Review: Joel Coen’s The Tragedy of Macbeth Is a Triumph of Mood Above All Else

What’s absent here is the murderous lust for power that dovetails with Macbeth and Lady Macbeth’s lust for each other.

The Tragedy of Macbeth
Photo: A24

For his first solo directorial effort, Joel Coen turns to “the Scottish play,” a.k.a. The Tragedy of Macbeth, William Shakespeare’s enduring tale of power run amok. The resulting film is, for better and worse, and despite the absence of his brother Ethan, a pure Coen concoction. This is evident from the vertiginous opening shot, in which three ominous black birds fly across a stark white background, all sense of grounding and perspective obliterated. In this moment, you may wonder if we’re looking up, down, or merely gazing, as so many of the play’s characters do, into an abstract void of horrors.

One would expect an abyss of this sort to be all-consuming darkness. Instead, Coen and cinematographer Bruno Delbonnel, shooting in a square aspect ratio and superbly tenebrous black and white, visualize it as a chasm of bright light that resembles nothing less than a blank canvas. The arc of Shakespeare’s tragedy may be well known, but in these introductory moments, anything seems possible. That feeling continues through the stage-setting scene of King Duncan (Brendan Gleeson) and his men at arms rejoicing in their latest victory, and it reaches an apex with the introduction of the more foul than fair Weïrd Sisters.

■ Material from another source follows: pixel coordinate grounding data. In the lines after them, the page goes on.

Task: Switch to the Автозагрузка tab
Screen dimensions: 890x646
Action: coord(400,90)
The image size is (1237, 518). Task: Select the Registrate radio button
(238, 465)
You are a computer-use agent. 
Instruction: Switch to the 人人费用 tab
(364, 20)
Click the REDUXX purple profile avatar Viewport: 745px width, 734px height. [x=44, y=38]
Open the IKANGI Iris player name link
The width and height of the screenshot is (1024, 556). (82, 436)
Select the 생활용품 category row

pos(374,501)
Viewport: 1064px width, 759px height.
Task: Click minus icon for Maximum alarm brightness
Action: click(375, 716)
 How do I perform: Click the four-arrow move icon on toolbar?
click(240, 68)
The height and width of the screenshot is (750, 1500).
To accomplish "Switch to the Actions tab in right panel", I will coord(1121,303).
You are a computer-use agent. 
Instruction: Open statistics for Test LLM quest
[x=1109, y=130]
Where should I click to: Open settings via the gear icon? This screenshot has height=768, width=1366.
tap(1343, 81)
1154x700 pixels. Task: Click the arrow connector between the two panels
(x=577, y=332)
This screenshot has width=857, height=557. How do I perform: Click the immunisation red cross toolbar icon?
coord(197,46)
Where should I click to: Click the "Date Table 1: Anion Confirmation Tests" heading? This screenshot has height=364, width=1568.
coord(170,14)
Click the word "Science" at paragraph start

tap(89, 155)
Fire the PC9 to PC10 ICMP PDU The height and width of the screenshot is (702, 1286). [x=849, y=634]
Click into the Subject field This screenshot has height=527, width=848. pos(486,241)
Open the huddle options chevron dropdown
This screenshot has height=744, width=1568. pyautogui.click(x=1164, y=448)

In a brilliant stroke, the trio of prophetic witches are all played by Kathryn Hunter, who contorts her body and distorts her voice in terrifying fashion, and initially seems to be a lone madwoman wandering a former battlefield. Only when our antiheroic lead, Macbeth (Denzel Washington), saunters in from the foggy edges of the frame with the doomed Banquo (Bertie Carvel) by his side does she become three—via a striking image in which shadowy reflections in a pool of water materialize into the other two sisters. It’s also at this through-the-looking-glass moment that the limitations of Coen’s adaptation begin to show themselves.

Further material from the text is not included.